Le groupe social formé par les technocrates, les techniciens de haut niveau et les managers n’est pas une classe sociale particulière, mais seulement une excroissance perverse de la dialectique du maître et de l’esclave. Ses membres sont les plus fanatiques avocats du système justement parce qu’ils ne quittent guère la sphère du salariat, et la misère, au moins qualitative, qui s’y attache, et qu’ils s’en savent non seulement intégralement dépendants, mais totalement indissociables de ce système. Ce sont des esclaves qui prétendre en savoir plus sur l’outil que le maître, qui croient en ce douteux privilège, qui, plus méprisables que quiconque, seront les derniers à se révolter, et s’imaginent être les maîtres, faisant ce qu’ils peuvent pour faire partager cette illusion au reste de la population. Leur vie tout entière n’est que le désaveu de leur réalité de classe, de cette existence de contre-maîtres ayant fait les « Grandes Ecoles ». Certains d’entre eux quittent ce cadre, touchés par la grâce des stock options, et deviennent de puissants shareholders : nous voici à nouveau dans un cas de figure bien connu, et sans surprise. Ils ont accédé à la véritable bourgeoisie, et ont cessé leur existence hybride.

Mais il ne faut jamais oublier que dans leur grande majorité, ceux qui critiquent la technique font partie du groupe social des sapiteurs dépités, de ceux qui n’accèderont pas au pouvoir et à la jouissance de ses produits. Leur critique en porte presque toujours les stigmates. Ce sont des conseillers du Prince, le plus souvent éconduits, déçus, espérant un meilleur maître, ou regrettant de ne pas l’être eux-mêmes. Il faut donc les considérer, au mieux, comme des informateurs, des agents de renseignement, parfois sincères et de bonne volonté, mais aussi comme potentiellement dangereux s’ils réussissent à se faire considérer comme guides politiques, ou comme concepteurs de nouveaux mondes [xi].

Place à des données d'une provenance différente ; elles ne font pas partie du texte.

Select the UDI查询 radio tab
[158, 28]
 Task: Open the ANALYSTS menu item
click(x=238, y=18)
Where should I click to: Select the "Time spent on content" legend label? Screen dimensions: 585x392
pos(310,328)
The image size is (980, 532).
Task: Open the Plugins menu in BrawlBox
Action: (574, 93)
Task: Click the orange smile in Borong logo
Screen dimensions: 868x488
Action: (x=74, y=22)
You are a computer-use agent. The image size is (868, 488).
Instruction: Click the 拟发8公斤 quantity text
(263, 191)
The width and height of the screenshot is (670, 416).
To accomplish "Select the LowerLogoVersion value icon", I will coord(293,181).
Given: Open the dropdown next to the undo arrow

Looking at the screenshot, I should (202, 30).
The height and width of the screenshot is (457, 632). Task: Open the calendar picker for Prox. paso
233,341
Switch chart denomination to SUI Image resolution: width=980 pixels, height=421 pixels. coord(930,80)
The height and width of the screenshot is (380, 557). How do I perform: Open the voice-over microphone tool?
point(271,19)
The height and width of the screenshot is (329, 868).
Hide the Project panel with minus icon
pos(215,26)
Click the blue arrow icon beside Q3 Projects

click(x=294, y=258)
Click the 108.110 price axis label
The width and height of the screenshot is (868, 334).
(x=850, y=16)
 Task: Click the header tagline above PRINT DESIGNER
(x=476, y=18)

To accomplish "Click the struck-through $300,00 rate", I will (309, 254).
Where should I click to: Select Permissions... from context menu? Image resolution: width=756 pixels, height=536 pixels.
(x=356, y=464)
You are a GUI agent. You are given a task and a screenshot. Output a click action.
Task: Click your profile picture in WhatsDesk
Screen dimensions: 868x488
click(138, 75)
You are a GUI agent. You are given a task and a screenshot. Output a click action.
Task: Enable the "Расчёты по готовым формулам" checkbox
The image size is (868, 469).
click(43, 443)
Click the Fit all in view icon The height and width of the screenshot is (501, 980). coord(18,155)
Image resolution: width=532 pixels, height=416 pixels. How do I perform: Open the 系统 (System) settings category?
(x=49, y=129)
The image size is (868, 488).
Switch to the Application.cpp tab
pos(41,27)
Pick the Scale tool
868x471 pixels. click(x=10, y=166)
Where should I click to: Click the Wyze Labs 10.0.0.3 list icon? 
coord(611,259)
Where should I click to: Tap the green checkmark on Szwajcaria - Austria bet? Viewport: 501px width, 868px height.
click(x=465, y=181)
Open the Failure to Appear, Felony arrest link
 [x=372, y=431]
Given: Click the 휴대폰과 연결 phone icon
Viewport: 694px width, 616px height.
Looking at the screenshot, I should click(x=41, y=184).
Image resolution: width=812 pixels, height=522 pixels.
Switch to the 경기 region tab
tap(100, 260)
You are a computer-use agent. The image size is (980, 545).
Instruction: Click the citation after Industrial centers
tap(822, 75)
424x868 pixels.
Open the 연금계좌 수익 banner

Le capital considère donc la technique sous trois angles différents, mais parfaitement complémentaires :

a) en tant que capital constant, c.a.d. comme source de richesse et comme instrument permettant d’augmenter la productivité, et donc comme capacité de faire face à la concurrence ;

b) en tant que modèle des nouveaux objets marchands, permettant d’habituer le consommateur à l’adoration de la technique, à l’adaptation de son comportement au besoin de la marchandise, et à l’esclavage continu, et non plus ponctuel, que représente le besoin d’alimentation en consommables de cette même technique (électricité, accumulateurs, batteries, essence, maintenance informatique, intervention on line, etc.), et en renouvellement incessant des modèles déjà imposés : comme l’avait bien compris Günther Anders dès 1956, dans Die Antiquiertheit des Menschen, le besoin mécanique est un besoin idéal pour l’ordre dominant, le modèle hors d’atteinte pour tout besoin vivant, et donc l’idéal à lui proposer ;

c) en tant qu’instrument de détournement du réel naturel, et de son remplacement par des artefacts dont le capital possèdera le monopole, garantissant ainsi l’impossibilité de toute autonomie, si petite soit-elle, face à l’économie.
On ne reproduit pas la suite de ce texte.